= Corranierna (Corlough) =

Townland in County Cavan, Ireland

Corranierna is a townland in the civil parish of Templeport, County Cavan, Ireland. It lies in the Roman Catholic parish of Corlough and barony of Tullyhaw.

==Geography==

Corranierna is bounded on the west by Corraclassy and Gubnagree townlands, on the south by Derrynaslieve townland and on the east by Garvary (Corlough) and Derry Beg townlands. Its chief geographical features are the Owensallagh river (A source of the River Blackwater, County Cavan), forestry plantations and dug wells. Corranierna is traversed by minor public roads and rural lanes. The townland covers 60 statute acres.

==History==

In earlier times the townland was probably uninhabited as it consists mainly of bog and poor clay soils. It was not seized by the English during the Plantation of Ulster in 1610 or in the Cromwellian Settlement of the 1660s so some dispossessed Irish families moved there and began to clear and farm the land.

The Tithe Applotment Books for 1826 list ten tithepayers in the townland.

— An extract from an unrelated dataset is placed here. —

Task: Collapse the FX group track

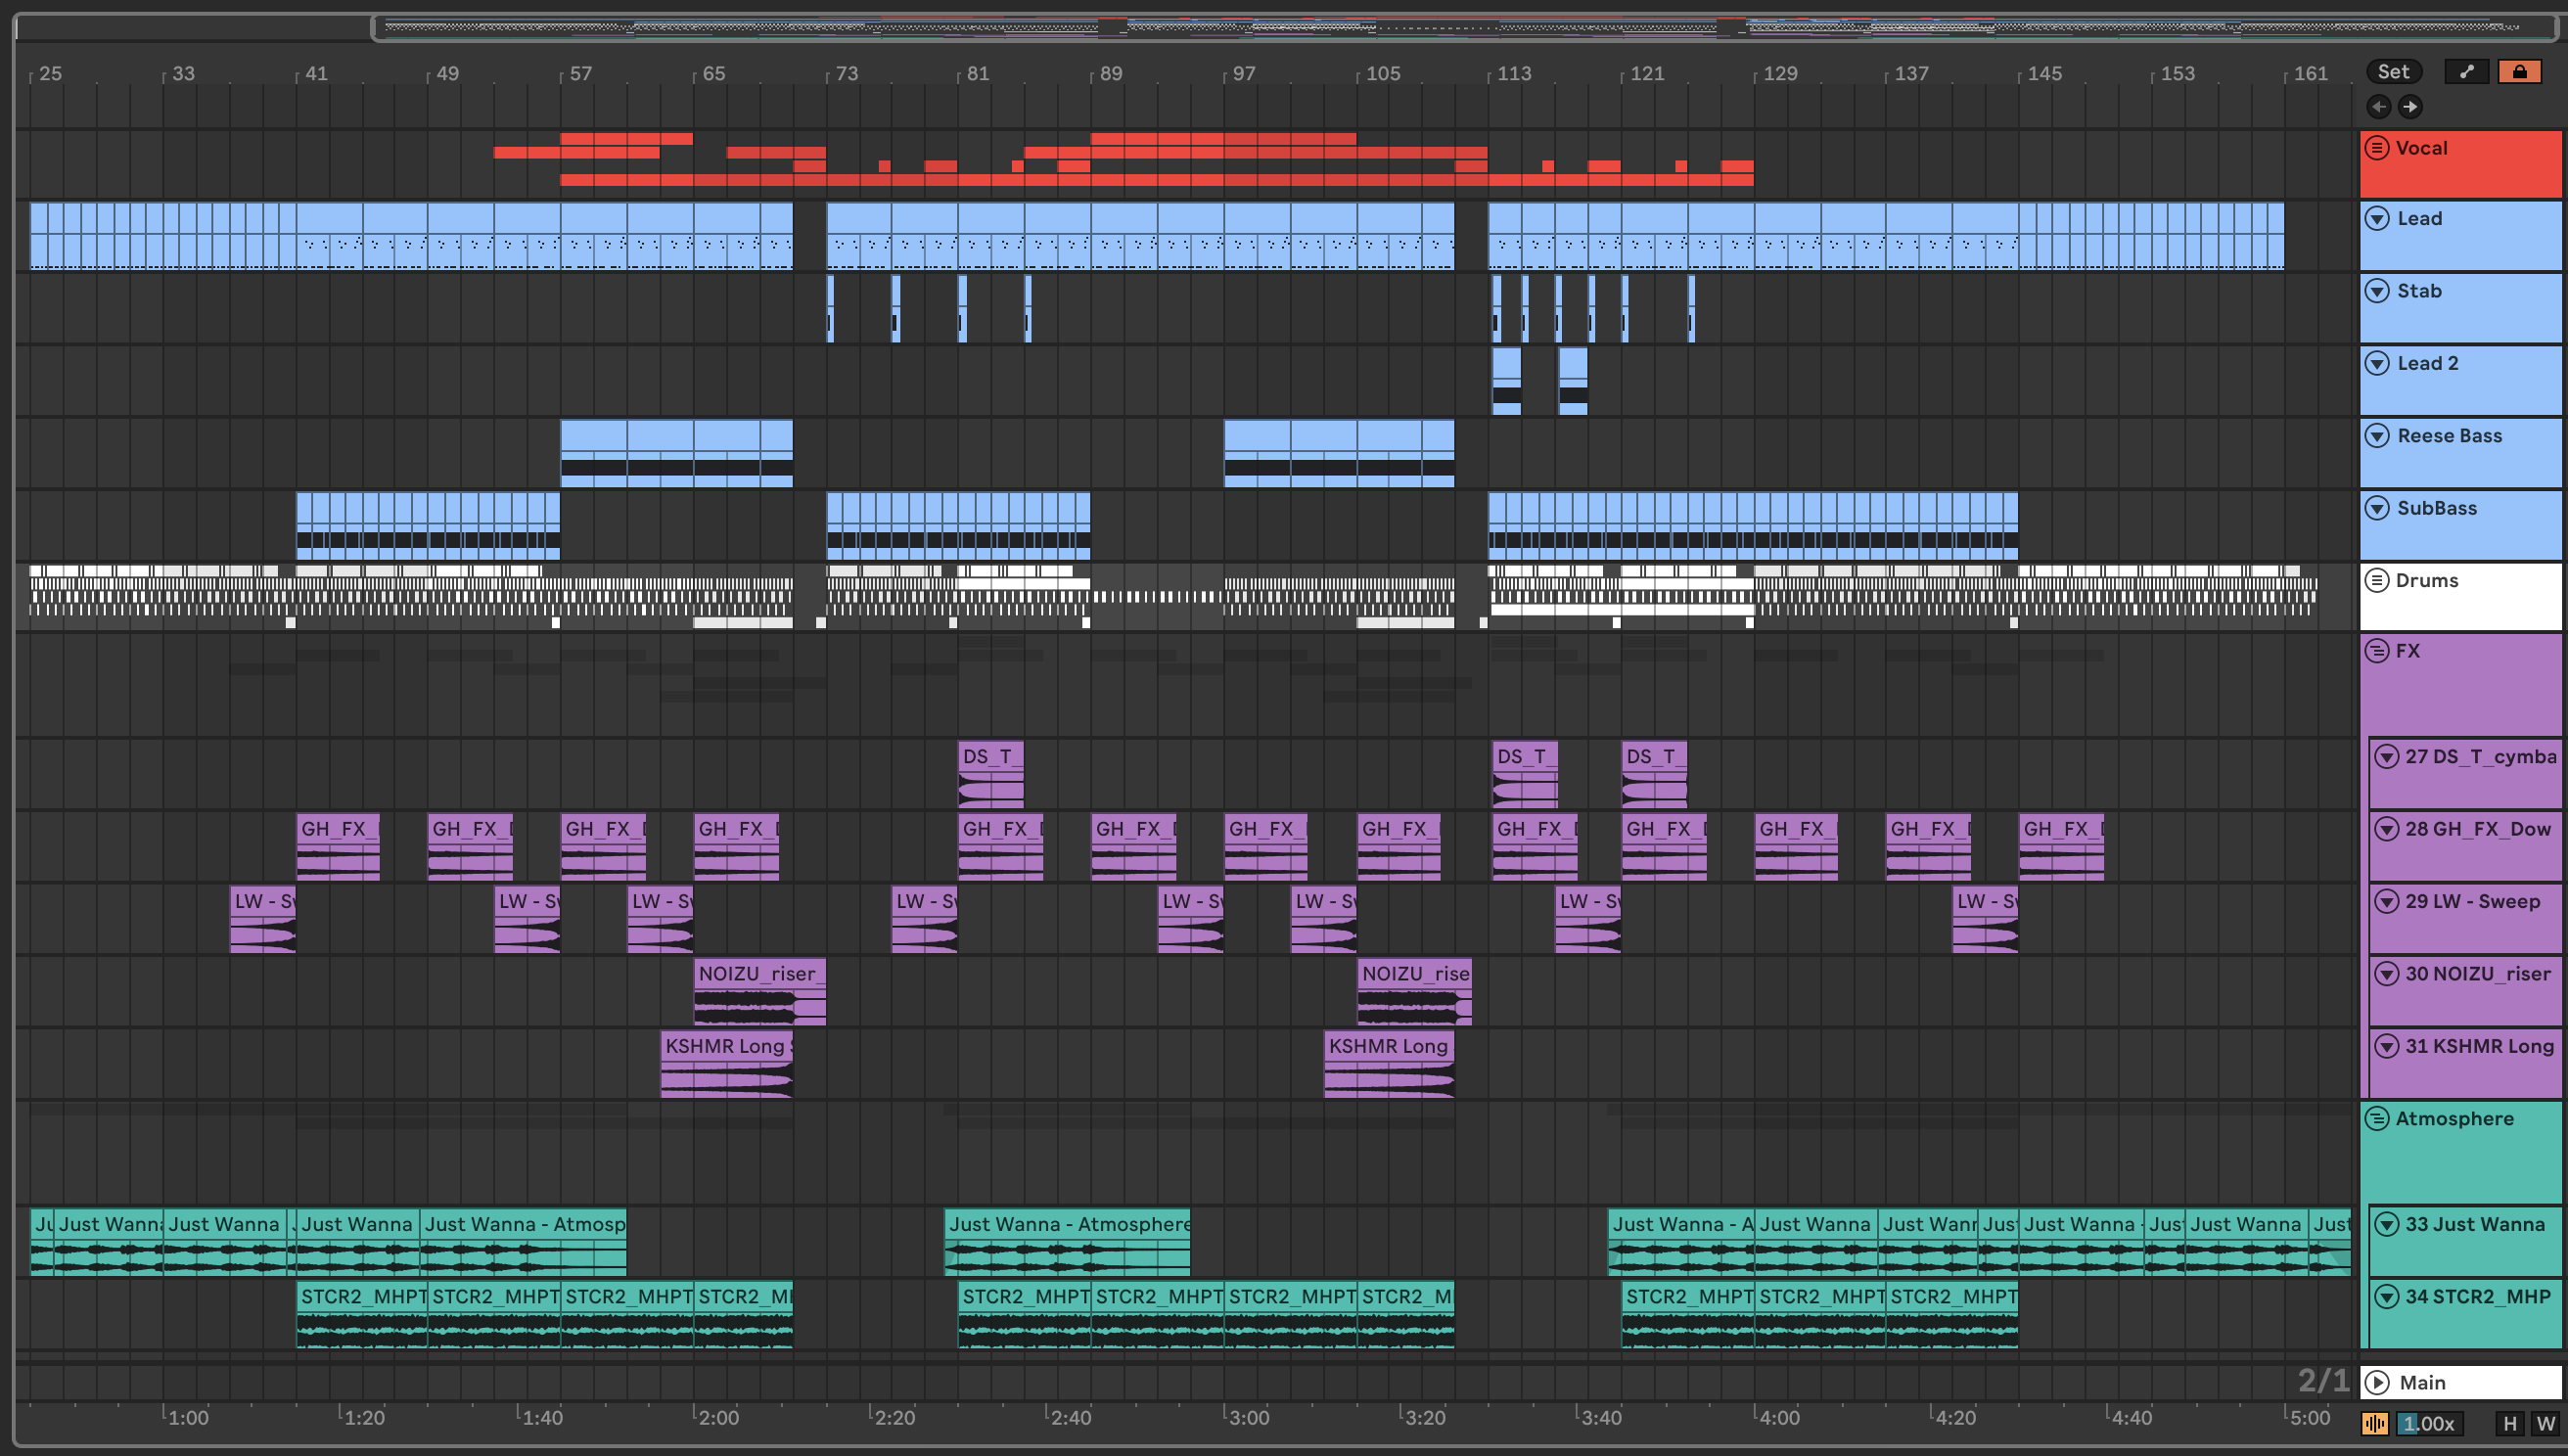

The Ordnance Survey Name Books for 1836 give the following description of the townland- The soil is of a light boggy nature...The townland is bounded on the north by a large stream.

The Corranierna Valuation Office Field books are available for September 1839.

In 1841 the population of the townland was 15, being 8 males and 7 females. There were two houses in the townland, all of which were inhabited.

In 1851 the population of the townland was 4, being 3 males and 1 females, the reduction being due to the Great Famine (Ireland). There were two houses in the townland, one of which was uninhabited.

Griffith's Valuation of 1857 lists six landholders in the townland.

In 1861 the population of the townland was 11, being 4 males and 7 females. There were two houses in the townland and all were inhabited.

In the 1901 census of Ireland, there is one family listed in the townland.

In the 1911 census of Ireland, there are four families listed in the townland.